For MarylandReporter.com 

“The Junkyard Dog” says the sign prominently displayed above the entrance to the U.S. Government Accountability Office’s cafeteria in Washington. It’s intended as a daily, and not-so-subtle, reinforcement of the essential public-policy role of independent, meaningful, and objective, auditing.

In Maryland, compromise provisions of the law “The Blueprint for Maryland’s Future” establishing (among other things) an independent Inspector General (IG) for Education, have created a weak auditing office—a tired, toothless canine. The new IG will be statutorily much weaker than his or her counterparts within the U.S. GAO, federal IG offices, Maryland’s Office of Legislative Audits (OLA), and IGs in the state’s executive-branch agencies.

He or she will wield little authority—demonstrably outside the generally accepted authorities of any other IG office. [The governor is now recruiting to fill the position.]

Entrenched disagreement on accountability 

The compromise was engendered by long-established and entrenched disagreement over accountability and auditing of public-education spending. It pits the governor against a stronger coalition of local school boards, teachers, teacher unions, education associations, other lobbying groups and, to some extent, the state’s executive branch itself, including the Maryland State Department of Education.

In the midst of these political disagreements, education statistics show the state’s high-school graduates are getting substandard educations. According to Brit Kirwan, who leads the eponymous Kirwan Commission on Innovation and Excellence in Education, more than 60% of graduating high school seniors are failing to meet the state’s own “college and career readiness standard.” To meet that standard, students must demonstrate reading proficiency at the 8th grade level, and be able to pass an Algebra I exam.

Gov. Larry Hogan said as schools opened in September he wants “…more accountability, better local management, and the strongest oversight possible to… address widespread accountability concerns from parents, students, and teachers involving school systems across the state due to recent and repeated allegations of wrongdoing, corruption, and mismanagement…,” within Maryland’s $6.5 billion annual K-12 education spending.

On the other hand, the powerful state education establishment and many legislators disagreed with establishing any IG, because education spending is already subject to a “…comprehensive scope of meaningful accountability assurances.
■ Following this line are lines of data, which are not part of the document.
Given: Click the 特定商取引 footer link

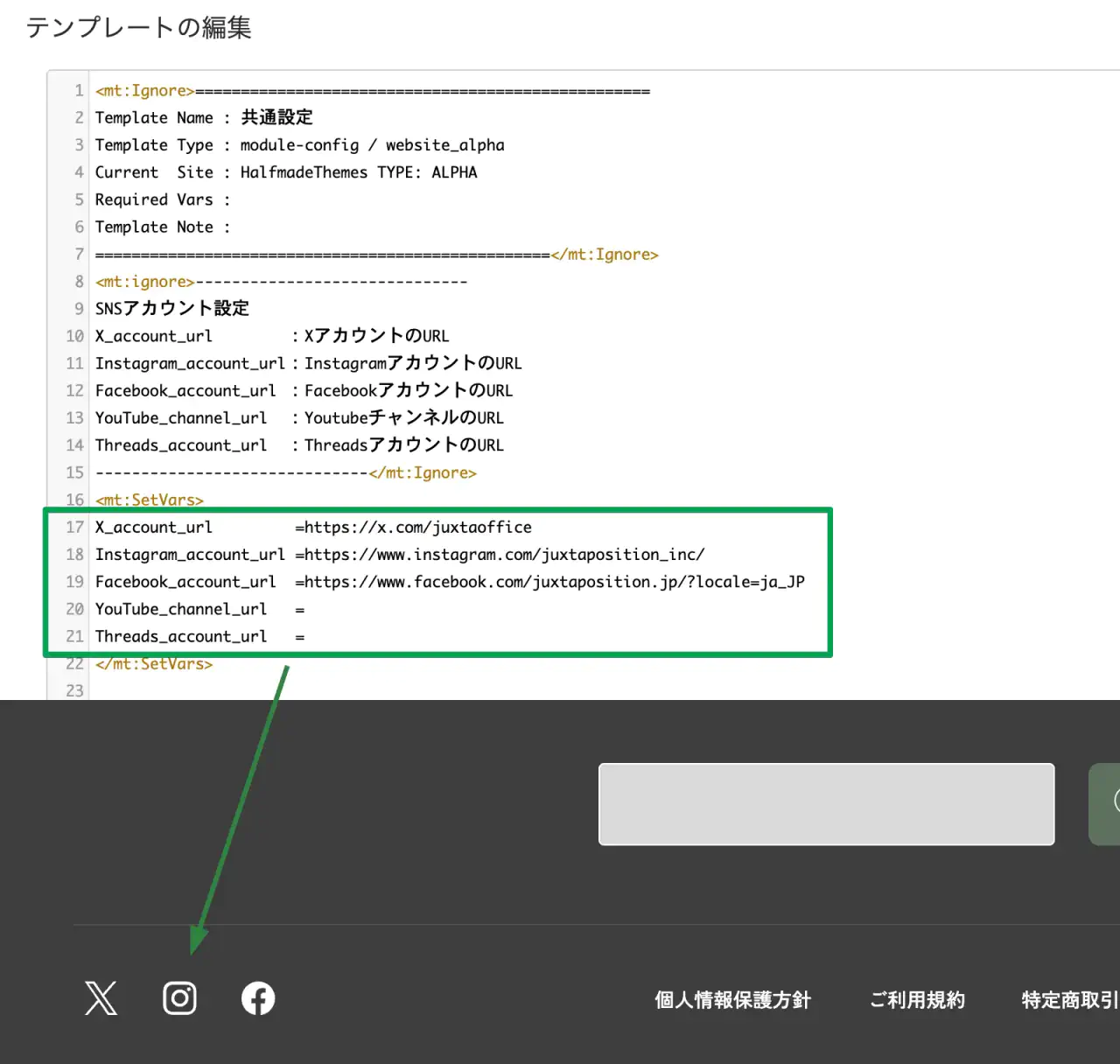Looking at the screenshot, I should (1069, 1000).
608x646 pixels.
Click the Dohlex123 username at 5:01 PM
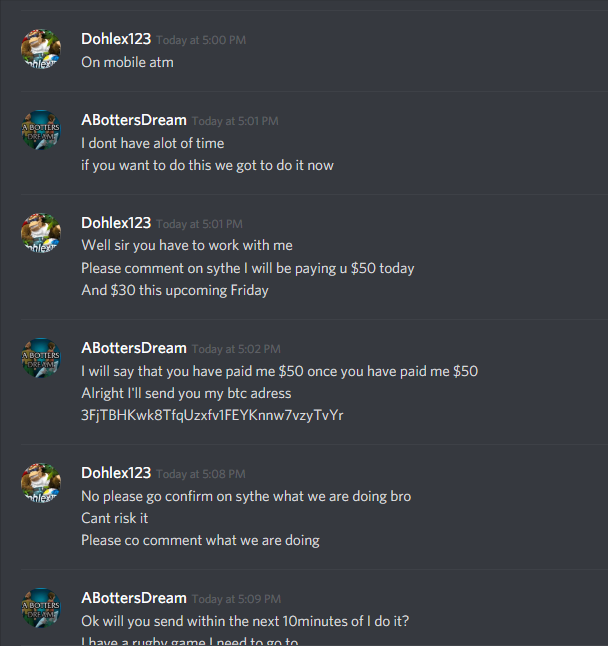click(116, 223)
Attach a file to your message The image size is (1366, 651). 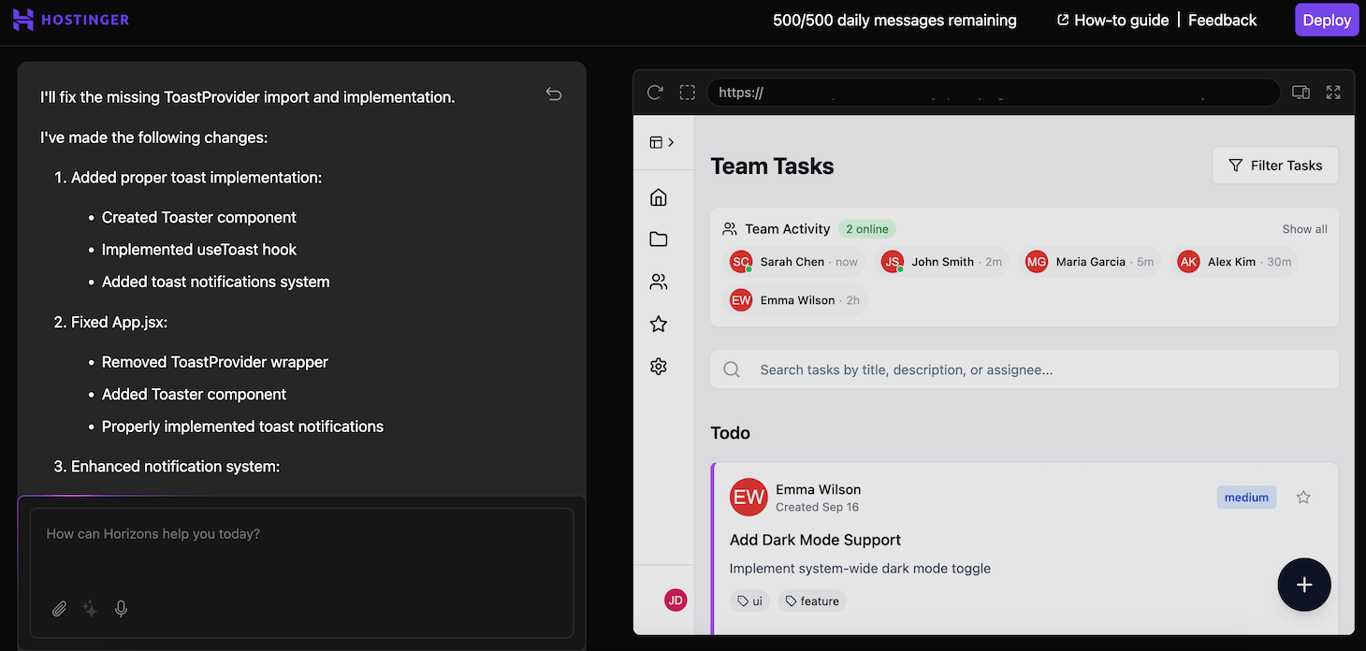click(59, 608)
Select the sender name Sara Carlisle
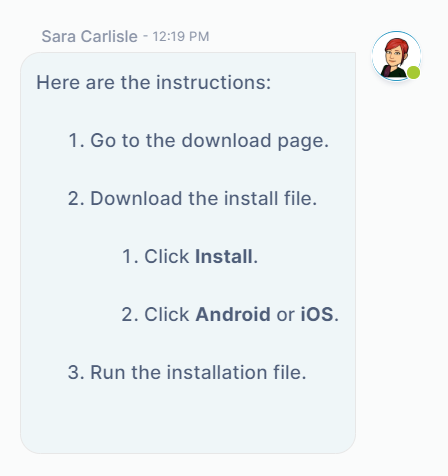 (x=89, y=36)
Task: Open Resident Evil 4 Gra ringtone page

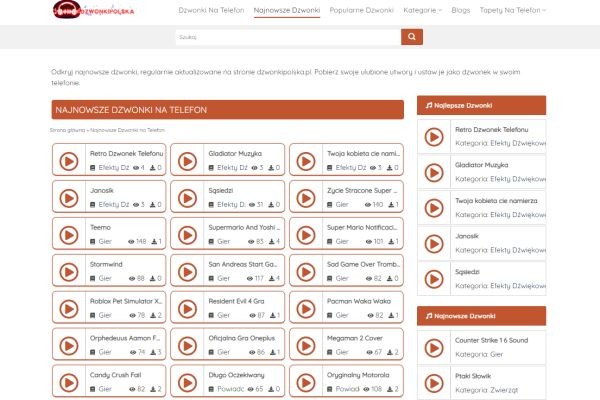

They cited financial and program audits by the Office of Legislative Audits, outside Certified Public Accountants; oversight by the Joint Audit Committee; and a variety of accountability provisions of the Open Meetings Act, Public Information Act, Whistleblower Protection Act, and School System Fiscal Accountability Act.

The Maryland Association of Boards of Education for example, opposed any IG—labelling it a “new state bureaucracy,” unnecessary because school boards are locally accountable to their communities. These justifications beg questions about whether accountability and auditing is too diffuse to be either effective or efficient.

Missing tools

The IG office described in the new law (Title 9.9, Maryland Office of the Inspector General for Education), will be an IG without most of the tools of generally-accepted IG authorities. The two most profound shortcomings are:

  • auditing authority is limited to “whistleblower” complaints. [See 9.9–104(B)].
  • access to records is limited to records and documents similar to those obtainable under the Public Information Act. [9.9-104(D) (I) and (II)].
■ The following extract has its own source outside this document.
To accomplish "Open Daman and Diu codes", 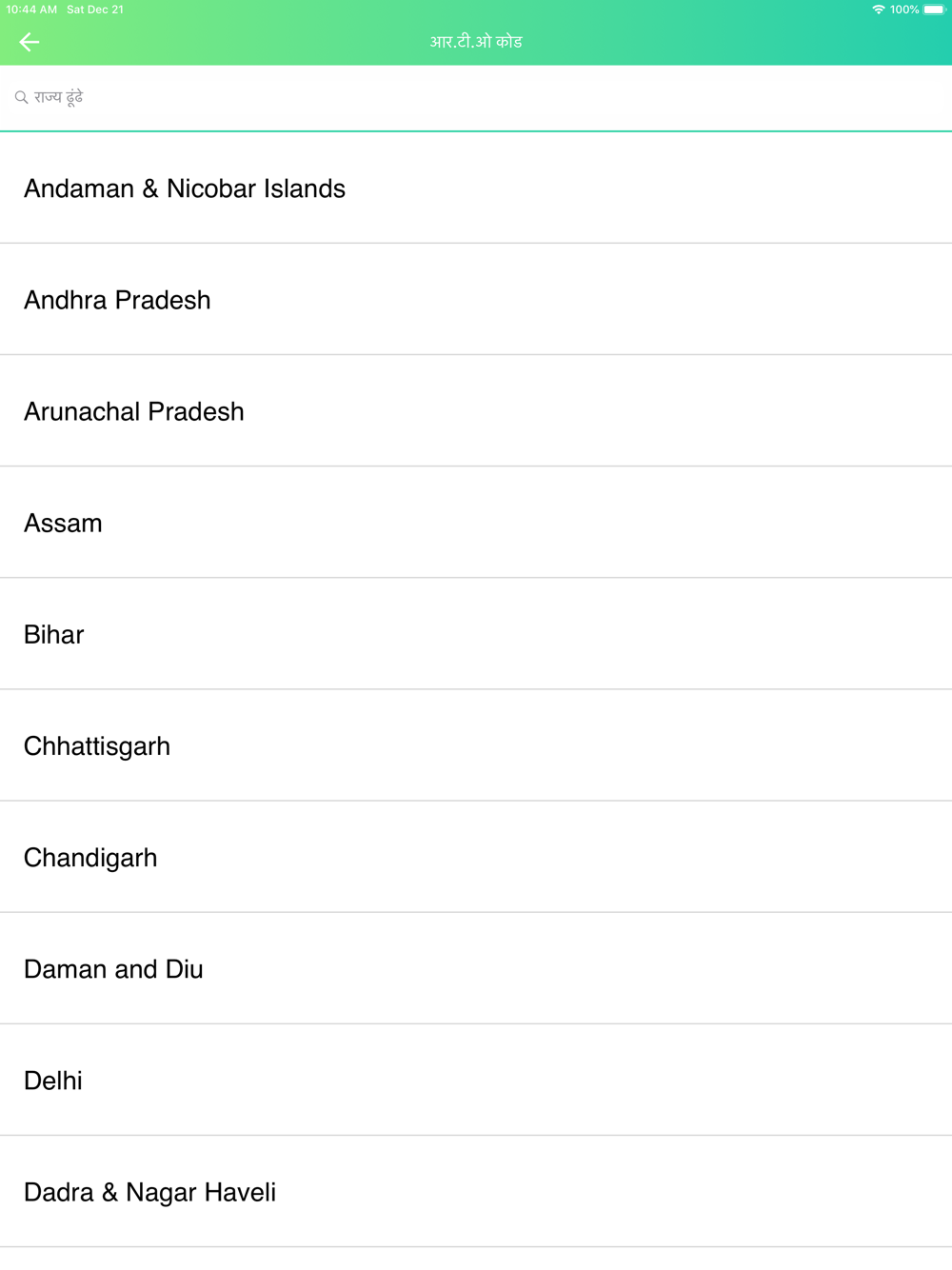I will click(476, 968).
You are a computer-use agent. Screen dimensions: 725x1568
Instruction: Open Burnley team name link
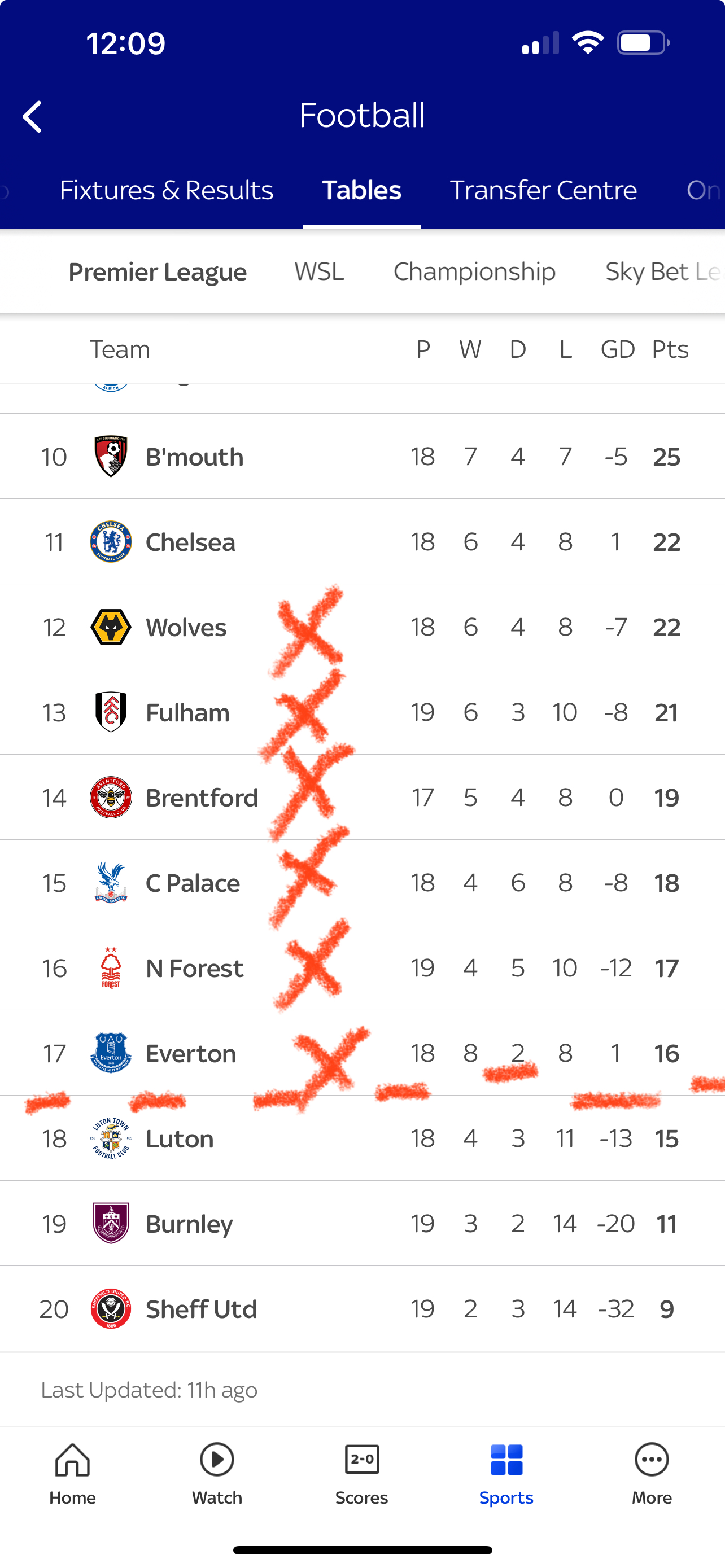point(189,1224)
These limitations indicate the new IG’s authority will be a processor of “hotline complaints” without express authority to expand investigative work beyond what complainants allege. And, after an auditing engagement begins, the subject of the investigation can withhold “protected, confidential, and privileged” records and documents he or she deems either confidential or subject to attorney-client privilege.

Federal IGs and OLA’s statutory authorities stand in sharp contrast. Federal auditors are empowered to establish, without outside direction or control from agency management, their own auditing priorities, scopes, and objectives. The Federal IG Act explicitly provides far fewer limits to documents an IG can access. And OLA’s legal authorities similarly specify broad access to records and explicitly provide access to key records the new IG is precluded from seeing.

The Washington Post and the Baltimore Sun have characterized the law establishing Maryland’s new Education IG as important, even “landmark” legislation. With respect to the IG provisions, it’s no such thing. With a weak IG in the context of such diffuse accountability, neither Gov. Hogan nor legislators or anyone else can expect much of a public-policy benefit from this IG.

The Kirwan Commission report has recommended even stronger accountability measures that include a new oversight board with the power to withhold funding from school districts that don’t comply with its reforms. This was one of the most hotly debated of the commission’s recommendations, and in letters attached to its report, it is opposed by both the State Board of Education and the school boards association.

The creation of the toothless IG does not bode well for implementation of any more enhanced accountability.